→ **Source passage**

Geoff Cox’s DVDs: X-Men: Days Of Future Past, Jersey Boys, Tammy, Boyhood

Plaudits must go to director Brian Singer, who started the X-Men series and makes a triumphant return with the new superhero adventure sequel.
X-Men Days Of Future PastX-Men Days Of Future Past
X-Men Days Of Future Past

X-Men: First Class put life into the flagging franchise three years ago, featuring younger versions of established characters (James McAvoy as Professor X, Michael Fassbender as Magneto and Jennifer Lawrence as blue-hued shape-shifter Mystique).

Now Singer ups the ante with X-MEN: DAYS OF FUTURE PAST (12: Twentieth Century Fox), an ambitious time-spanning tale that puts the original stars – Patrick Stewart, Ian McKellen, Hugh Jackman – alongside their younger counterparts.

→ **What to work on**
A) According to the X-Men review, who plays Magneto in X-Men: First Class?
B) Return each line of the records that contains the string "height", matching case exactly.
The records that come next are unrelated to the X-Men review.

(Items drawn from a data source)
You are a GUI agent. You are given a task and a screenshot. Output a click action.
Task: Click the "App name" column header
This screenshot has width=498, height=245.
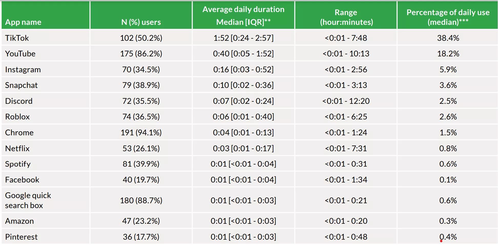pyautogui.click(x=23, y=22)

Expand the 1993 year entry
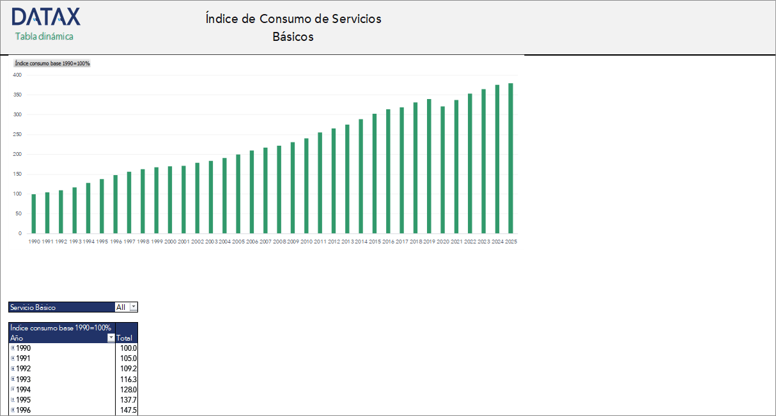pyautogui.click(x=12, y=379)
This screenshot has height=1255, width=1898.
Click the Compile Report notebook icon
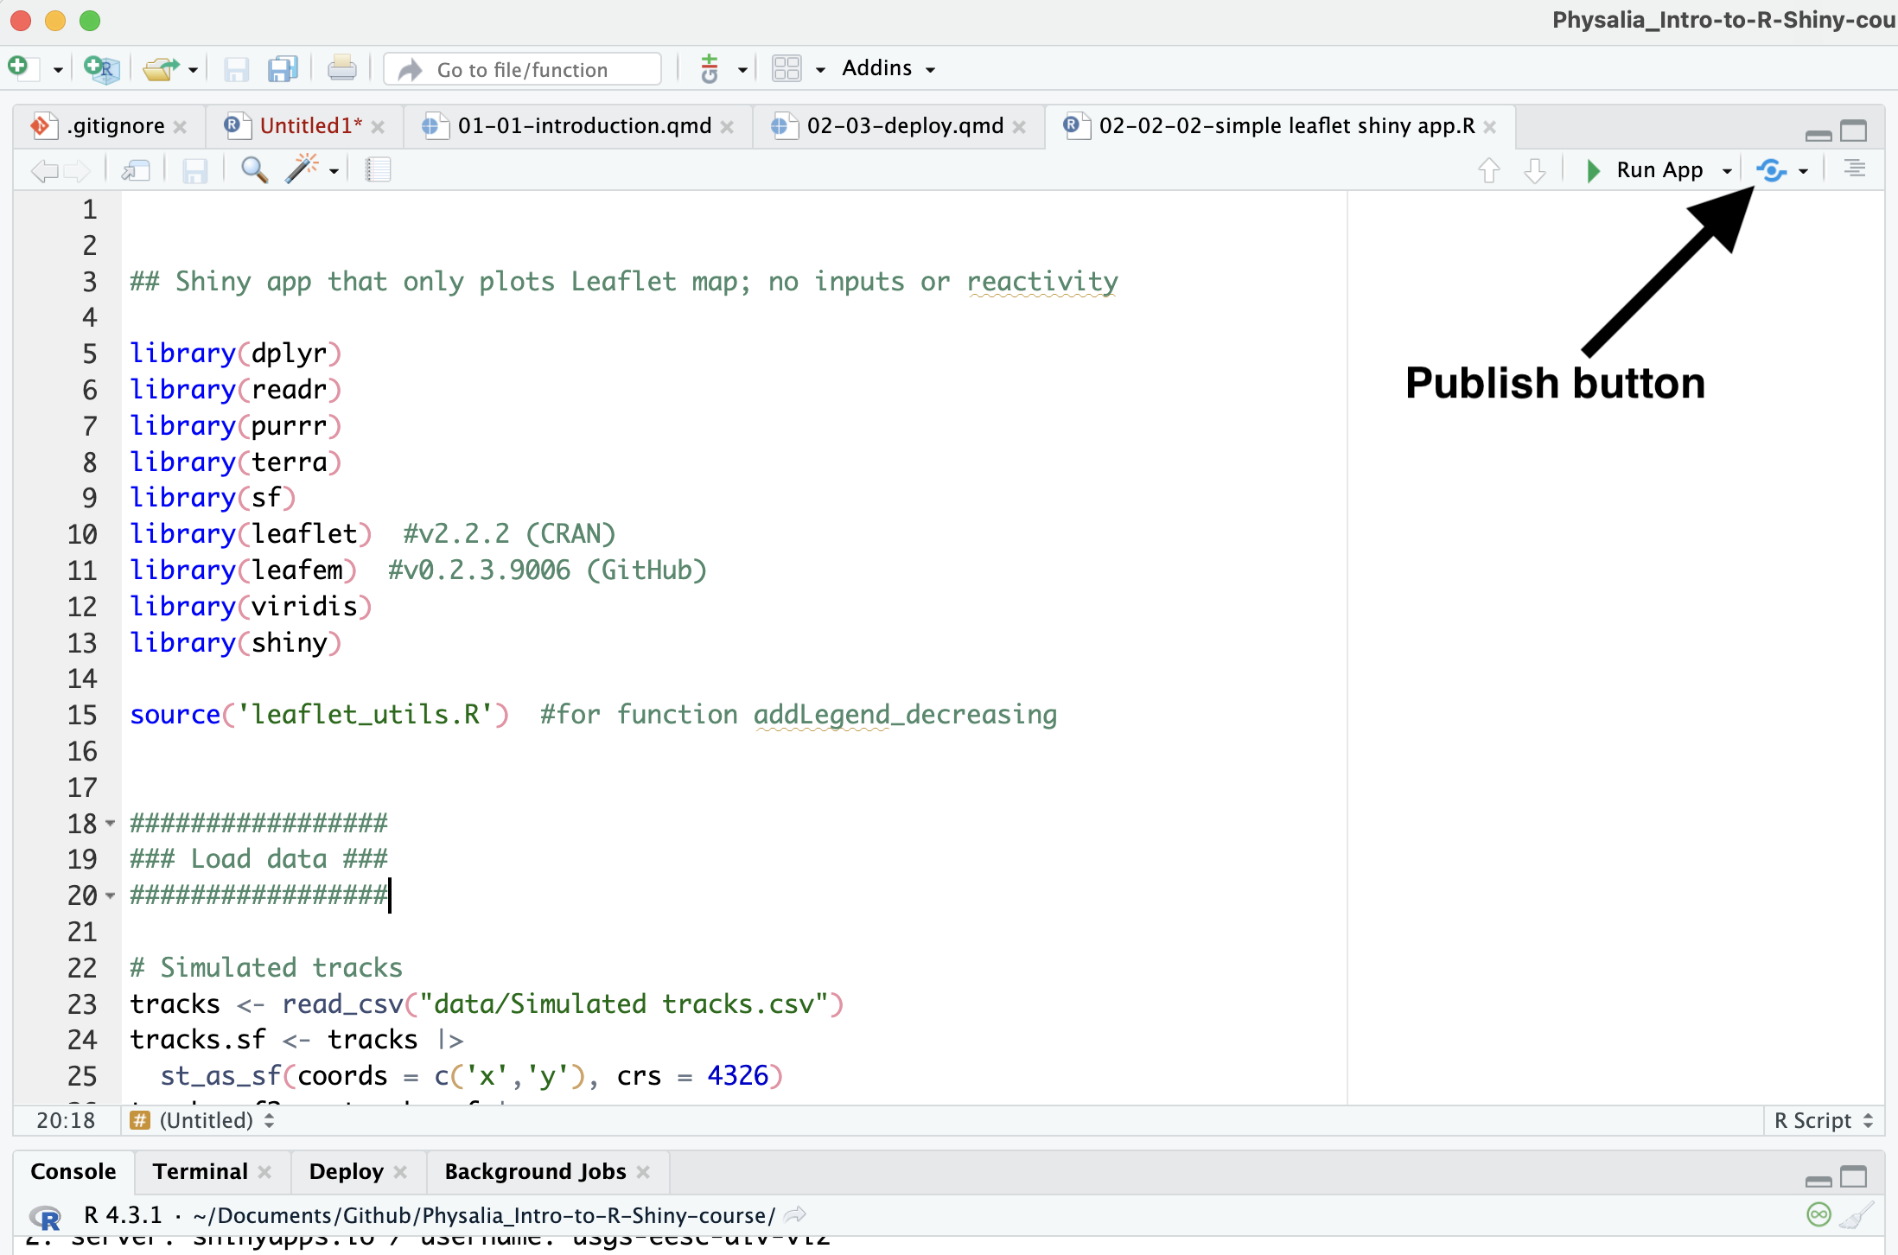click(378, 169)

→ **Written responses**
A) Michael Fassbender.

B)
This screenshot has width=498, height=245.
This screenshot has height=1255, width=1898.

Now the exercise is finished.